The Odyssey Dance Theatre’s deep dark secret is that its most popular Halloween extravaganza Thriller isn’t really scary. Unless, of course, you’re frightened of ghouls, zombies, mummies, ghosts, dinosaurs, Frankenstein’s monster, skeletons, scarecrows, phantoms, witches, vampires, a horde of homicidal Chucky dolls, hockey-masked maniacs with chainsaws, killers hiding under the bed and things that just generally go bump in the night.
Oh, yeah. Thriller might also be scary if you’re terrified by great dancing.
The Odyssey Dance Theatre has been wowing Utah audiences with Thriller for more than twenty years and it’s easy to see why. Thriller is a great show. There are gorgeous costumes, dazzling special effects, a marvelous soundtrack mixing classical and contemporary music, lots of laughs and a few jump- out-of-your-seat scares.
Did I mention great dancing?
Thriller is the brainchild of Darryl Yeager, the veteran actor, director and choreographer who founded Odyssey Dance in 1994. Although ODT has a corps of 30 professional dancers, the company is augmented by talented volunteers of all ages to fill out the huge cast required to stage Thriller. The show is made up of 20 production numbers ranging in scale from solos and duets to real mob scenes. The styles of dancing in Thriller run the gamut from classic ballet to hip-hop, but Yeager’s hoofers have obviously mastered all of those techniques.
I hadn’t seen Thriller in more than a decade; judging from the performance I saw in late September, the show has evolved somewhat over the years.
The old favorite dance routines are still there. After all, Thriller wouldn’t be Thriller without “Curse of the Mummy,” “Dem Bones,” “Salem’s Mass,” “The Lost Boys” and – of course – “Thriller.” The show’s new material includes an incredibly schizophrenic tap dance routine, breathtaking traipse choreography by performers from Aeris Aerial Arts, some video interludes and what seemed to be a lot more ballet content. With the exception of the videos – which were funny, but seemed to interrupt the show’s tempo – the new elements were all welcome additions to Thriller.

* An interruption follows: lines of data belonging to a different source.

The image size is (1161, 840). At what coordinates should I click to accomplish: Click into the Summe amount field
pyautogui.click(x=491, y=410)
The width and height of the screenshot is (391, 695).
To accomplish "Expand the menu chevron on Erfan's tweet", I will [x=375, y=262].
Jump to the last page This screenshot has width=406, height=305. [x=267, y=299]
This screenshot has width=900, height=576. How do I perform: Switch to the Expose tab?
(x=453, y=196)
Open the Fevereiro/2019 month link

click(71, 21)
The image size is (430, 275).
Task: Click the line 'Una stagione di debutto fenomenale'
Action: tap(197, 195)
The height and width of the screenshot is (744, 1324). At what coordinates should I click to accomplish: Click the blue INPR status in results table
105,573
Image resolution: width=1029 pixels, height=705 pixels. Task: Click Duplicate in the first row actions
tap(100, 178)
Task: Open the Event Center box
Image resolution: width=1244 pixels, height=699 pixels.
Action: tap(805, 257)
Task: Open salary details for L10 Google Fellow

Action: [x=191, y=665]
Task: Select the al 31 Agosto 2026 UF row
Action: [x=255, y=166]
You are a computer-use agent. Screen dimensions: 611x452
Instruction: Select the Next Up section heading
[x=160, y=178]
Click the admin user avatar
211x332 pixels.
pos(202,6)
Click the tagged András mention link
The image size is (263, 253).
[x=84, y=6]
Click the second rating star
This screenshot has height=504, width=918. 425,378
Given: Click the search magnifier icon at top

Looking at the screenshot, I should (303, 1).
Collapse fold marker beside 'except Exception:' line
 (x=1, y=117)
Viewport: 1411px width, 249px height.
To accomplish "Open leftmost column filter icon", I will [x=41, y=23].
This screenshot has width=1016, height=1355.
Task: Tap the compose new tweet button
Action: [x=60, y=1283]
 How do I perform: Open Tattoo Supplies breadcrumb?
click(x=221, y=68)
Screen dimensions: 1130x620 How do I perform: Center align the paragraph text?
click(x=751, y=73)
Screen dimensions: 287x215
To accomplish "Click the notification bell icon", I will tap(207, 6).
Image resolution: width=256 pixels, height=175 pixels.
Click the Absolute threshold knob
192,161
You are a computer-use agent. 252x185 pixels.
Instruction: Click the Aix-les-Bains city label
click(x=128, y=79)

While Thriller is amazing from start to finish, a few high points in the production demand kudos. One of those was the aforementioned tap dance by Ryan Moguel, which deserved a standing ovation. Another was a hilarious parody of Romeo and Juliet with Tommy Green and Bailey Evans portraying the Frankenstein monster and his bride in a stumbling ballet. The trio of Owen Fullerton, Tommy Green and Peiter Mortensen devoted their considerable talents to an unforgettable comic pantomime of another day at the office for maniac killers. Finally, Matisse Seal performed stunning feats of acrobatics while literally tying herself in knots high above the stage of the Ellen Eccles Theatre.
While Thriller is now being staged at multiple venues across the Wasatch Front, it’s strictly a Halloween event. That means the clock is ticking if you want to catch the Odyssey Dance Theatre performing at its best.